Returning to Israel in 1991, they opened a Jerusalem restaurant, Pepperoni’s, where the kitchen of the Focaccia Bar is now located.
“It was nice Italian, free antipasti and a lot of food,” says Mazal, who managed the restaurant while Ram was chef.
In 1995 the couple decided to expand the restaurant in partnership with Ram’s brother, Guy.
“We wanted to do something different, and we knew we wanted to offer the Italian focaccia bread,” says Mazal, “so we decided to call the restaurant Focaccia Bar.”
Located in a 19th-century house, Focaccia Bar dissects two eating areas, and there is a private room in back. The restaurant’s large glassed-in, twolevel garden has an accordion canvas ceiling and is heated in winter.
The oven is used to bake the pizzasize focaccia (20 kilos of dough is made in the morning) with five-kilo lots made every three to four hours, depending on demand.
In 1998 Ram, Guy and Mazal opened Anashim in Ein Kerem, which they operated for a few years.
All the while, Ram says, “I made up the menus and I taught the cooks.”
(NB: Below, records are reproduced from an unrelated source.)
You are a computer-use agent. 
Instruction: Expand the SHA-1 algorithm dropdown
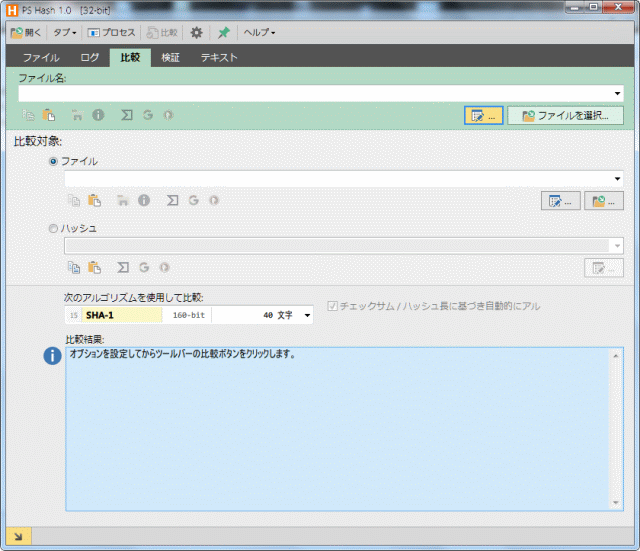[x=306, y=315]
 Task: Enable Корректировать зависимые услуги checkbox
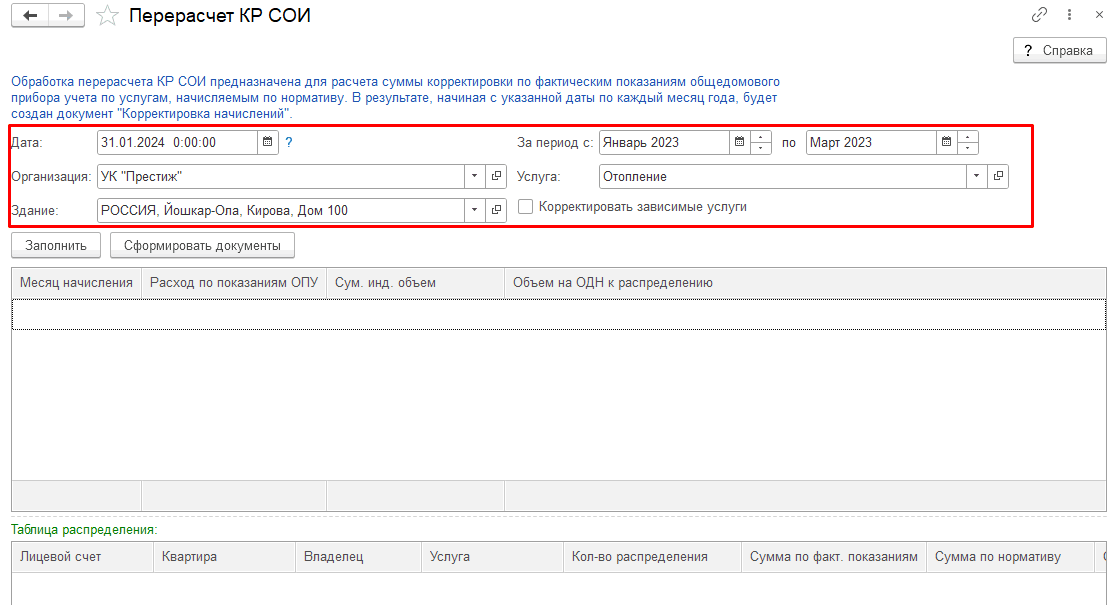pos(526,208)
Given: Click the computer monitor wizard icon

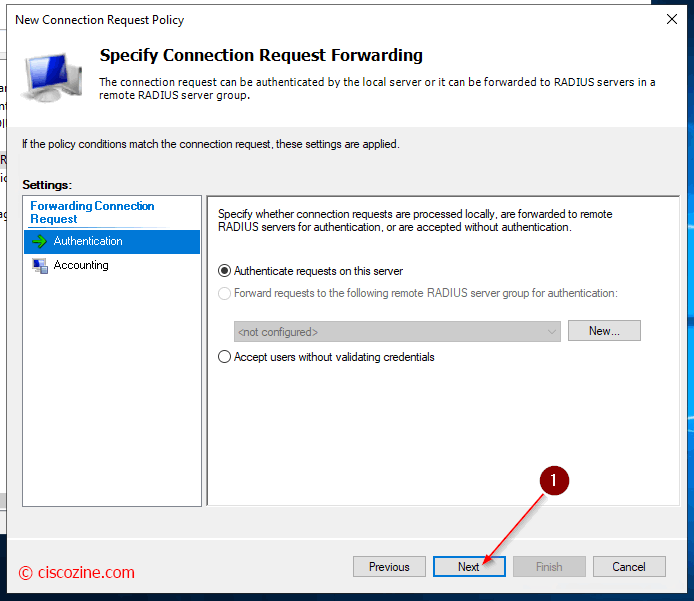Looking at the screenshot, I should coord(52,78).
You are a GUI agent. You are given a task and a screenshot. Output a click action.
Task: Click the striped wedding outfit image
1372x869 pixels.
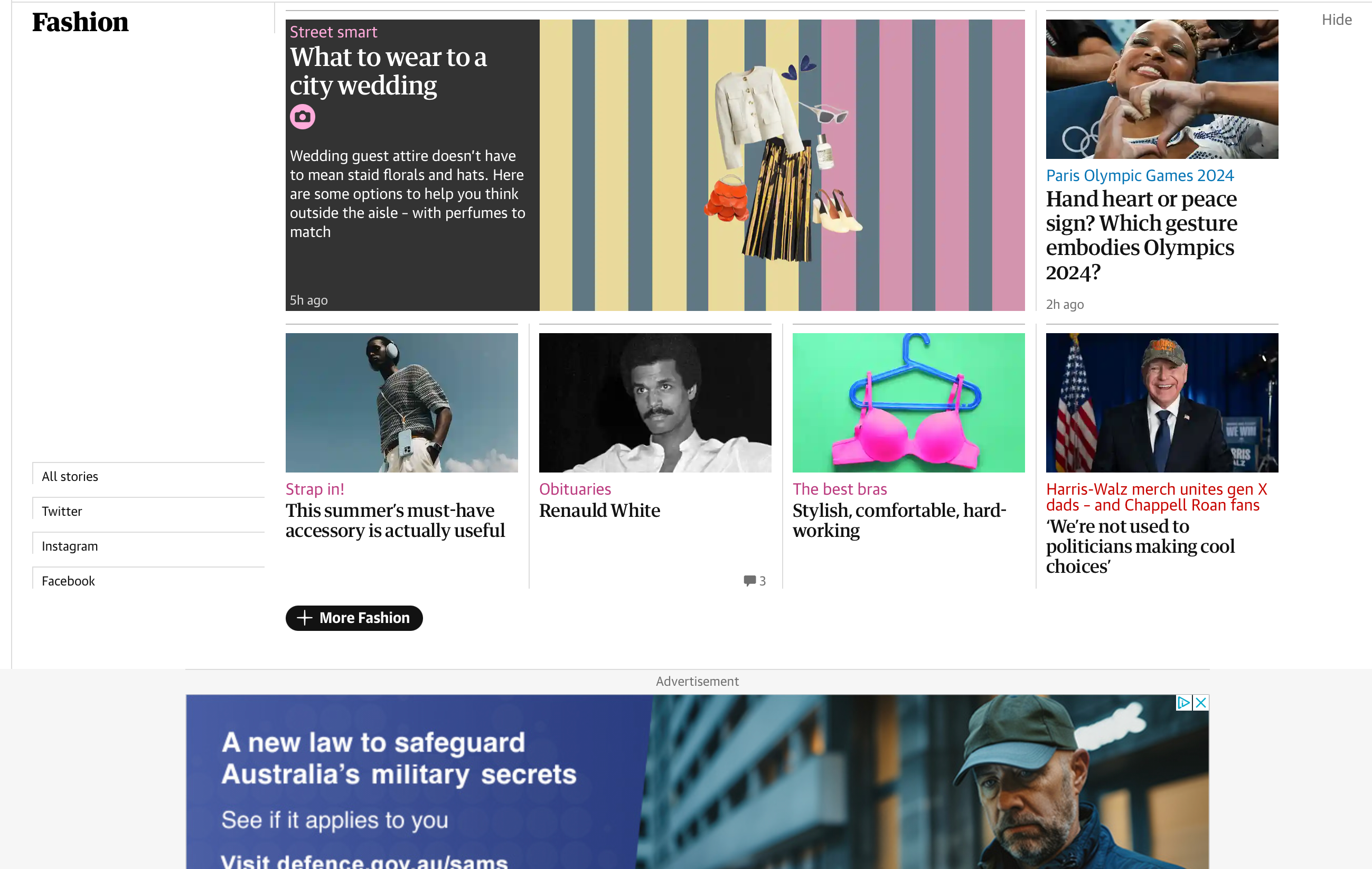pyautogui.click(x=782, y=165)
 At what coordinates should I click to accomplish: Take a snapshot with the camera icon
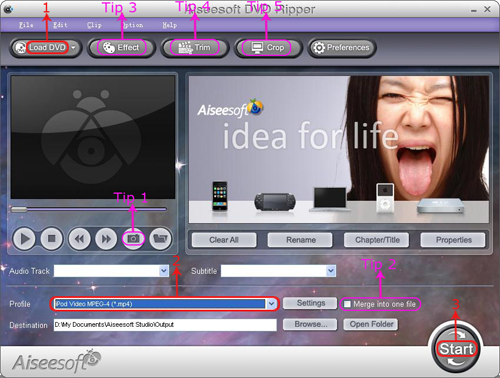[x=133, y=239]
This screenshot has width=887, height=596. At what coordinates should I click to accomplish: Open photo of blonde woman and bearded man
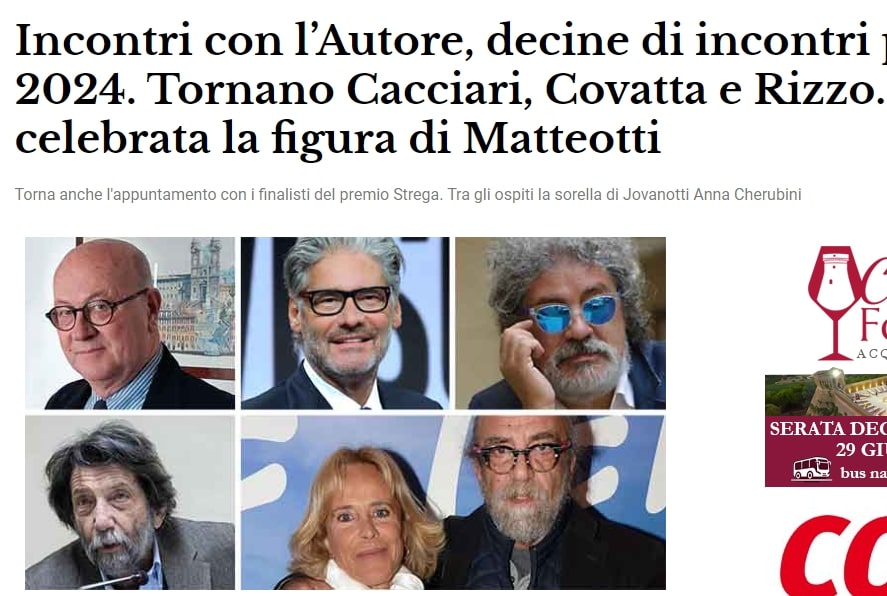[453, 503]
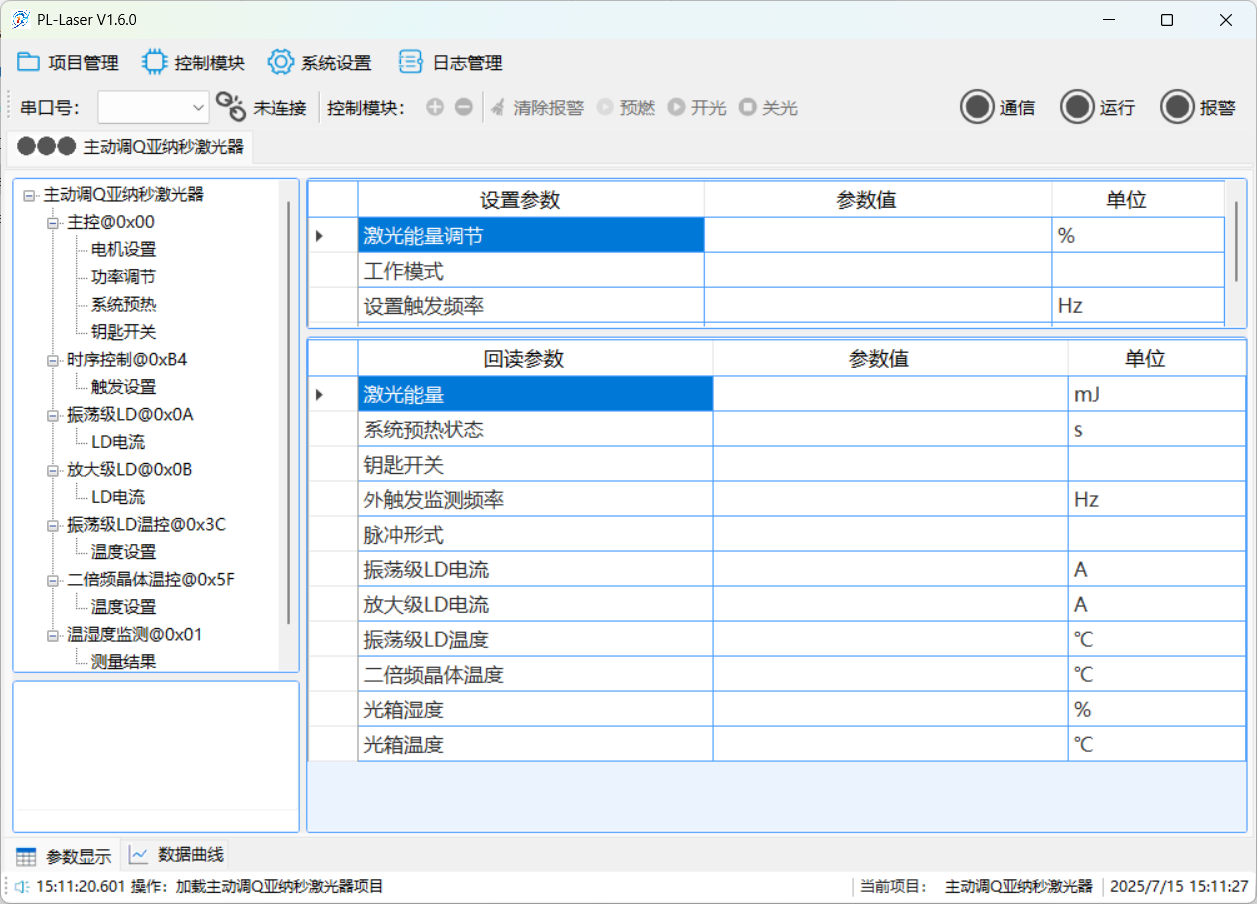Collapse the 振荡级LD温控@0x3C tree node
This screenshot has height=904, width=1257.
[x=52, y=525]
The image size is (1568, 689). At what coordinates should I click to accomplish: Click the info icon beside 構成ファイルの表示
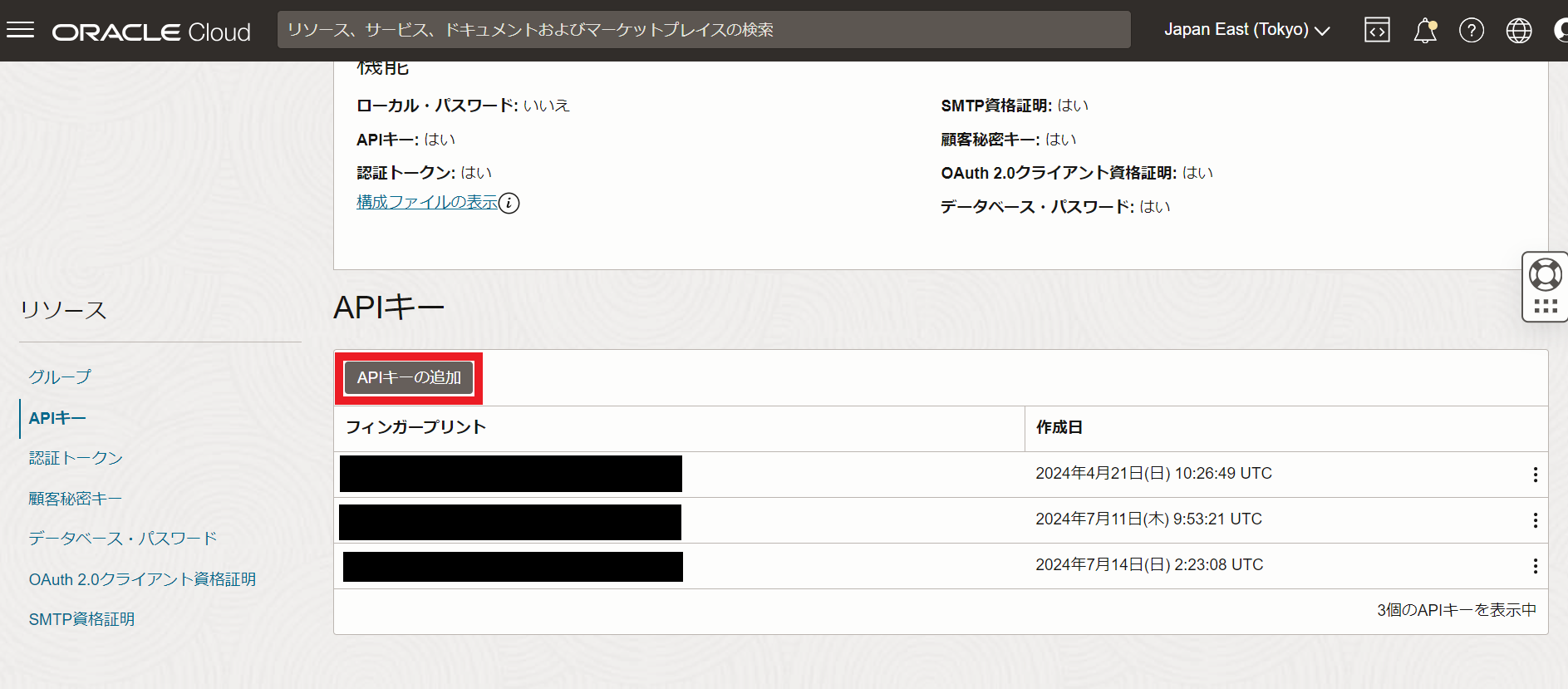pos(509,203)
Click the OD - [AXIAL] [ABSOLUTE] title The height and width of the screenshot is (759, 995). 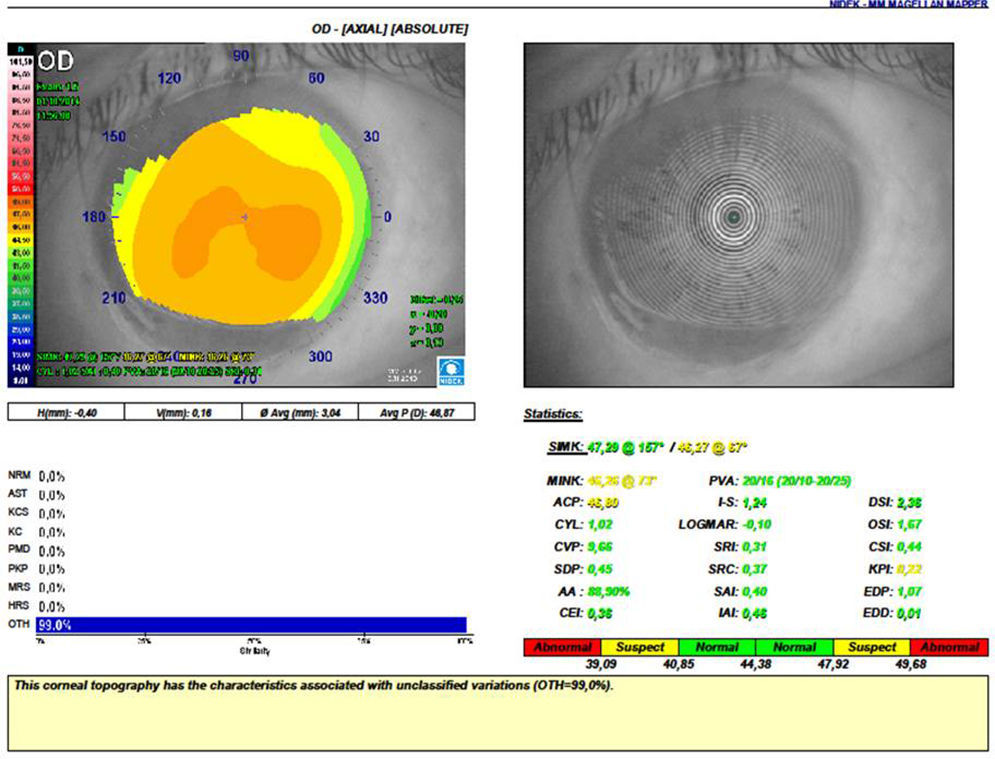tap(389, 29)
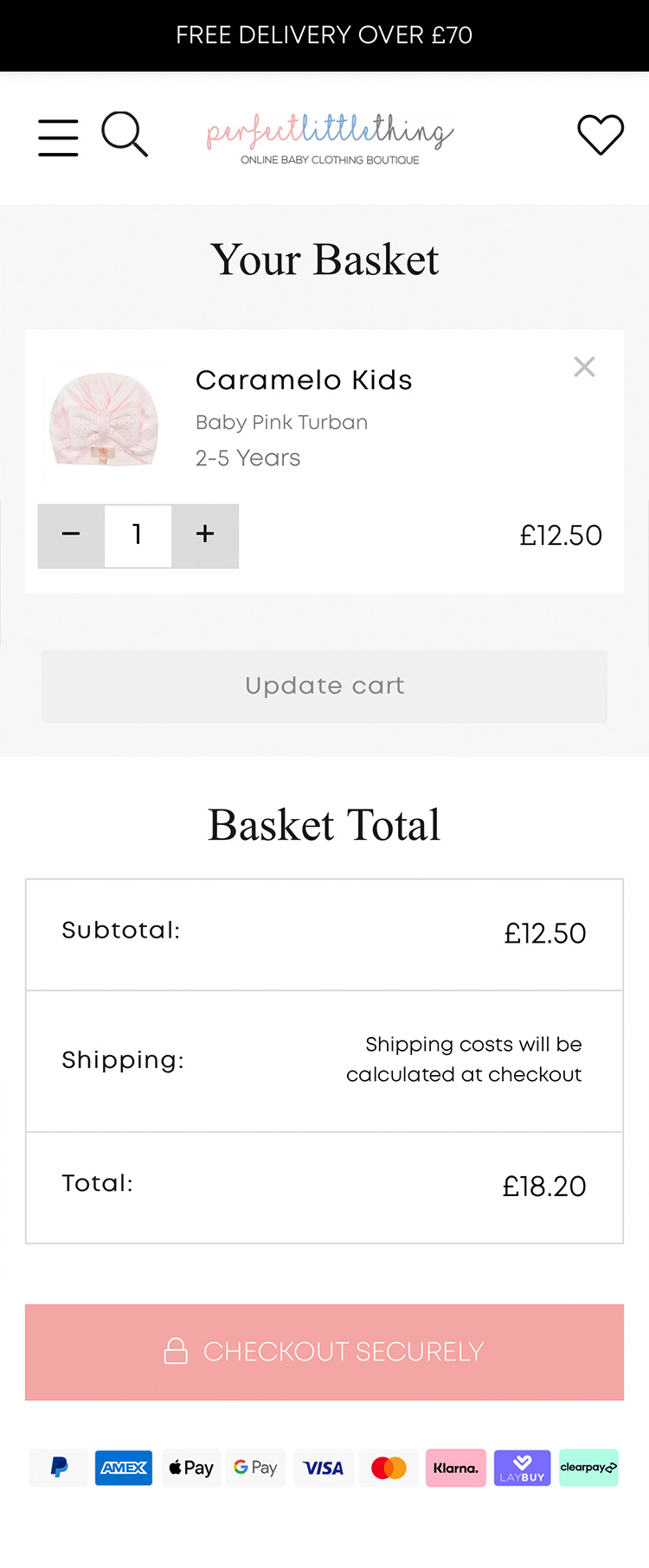Remove Caramelo Kids item from basket

pyautogui.click(x=585, y=367)
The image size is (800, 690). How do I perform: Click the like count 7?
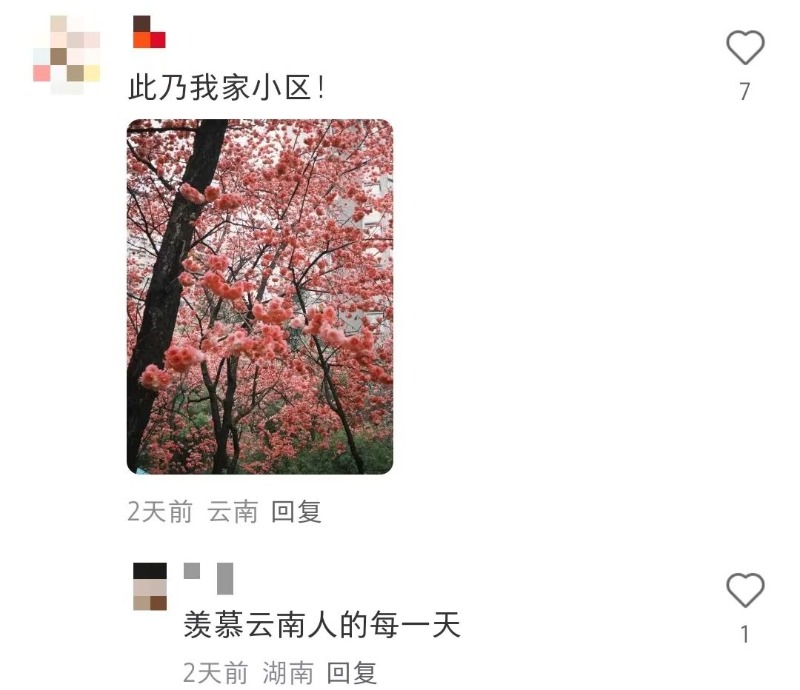pos(745,92)
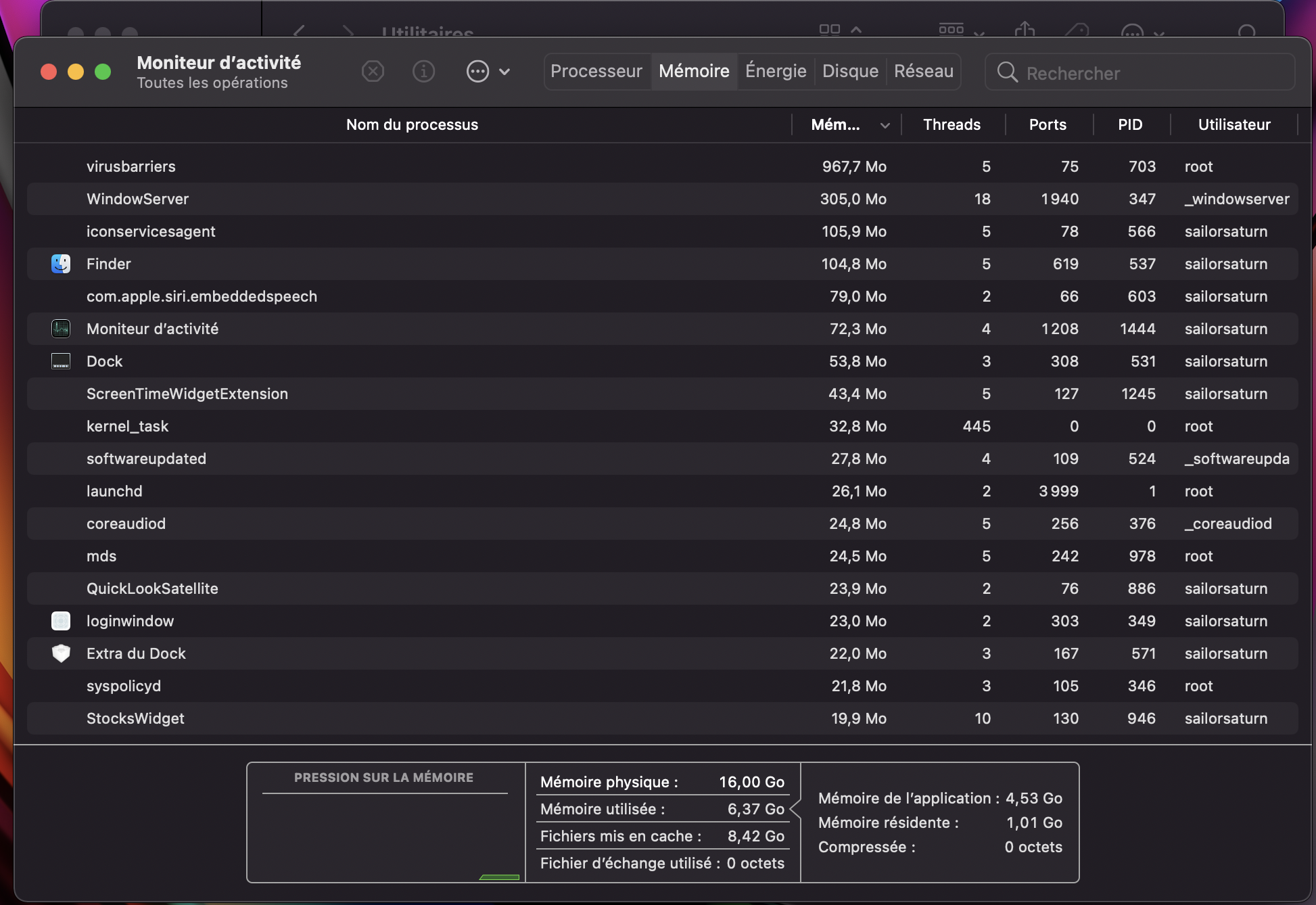
Task: Click the Rechercher search field
Action: (x=1150, y=72)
In 2004 they opened Focachetta, a comfortable, tastefully decorated gourmet restaurant and bar that serves lunches and dinners at affordable prices. The menu includes meat, seafood and pasta.
Today, Ram still supervises the six to seven cooks each at Focachetta and Focaccia Bar. “I teach them all the time, and I make new dishes,” he says. He also handles all the business meetings.
Focaccia Bar has 10 specials, which change every day. They range from gravlax marinated in herbs (NIS 28) to beef ring on the grill with salad and mashed potatoes (NIS 69). The regular menu offers breakfast, sandwiches, appetizers, entrees, pasta, noodles, pizza, focaccia and salads. There is an extensive wine list (glasses to bottles) and hot, cold and alcoholic beverages.
Both Mazal and Ram travel often.
“When you are a chef, you always study,” says Ram. “When we go to London or New York, we eat many times a day to try something new.”
Most recently Ram was in Morocco, where Mazal’s father was born, because he heard about certain spices. “Now I am trying to do something with these spices,” he says.
Mazal was recently in New York and brought back ideas for entrees, which Ram is trying. “It’s not really work because we are enjoying what we do,” says Mazal.
Mazal spends most of her time managing Focachetta, which features five to six new dishes every day. She also does the cooking at home for Ram and their three sons.
As for the future, Mazal says, “I think we’ve gotten everything.”
“The restaurants are big successes,” adds Ram. “We do what we like to do, and we love our businesses.”
Focachetta is located at 4 Rehov Shlomzion Hamalka. It is not kosher, open seven days a week from noon until the last customer. Tel: 624-3222.
Focaccia Bar is located at 4 Rehov Rabbi Akiva, a small street off Hillel, near the Jerusalem Tower Hotel. It is not kosher, open seven days a week from 10 a.m.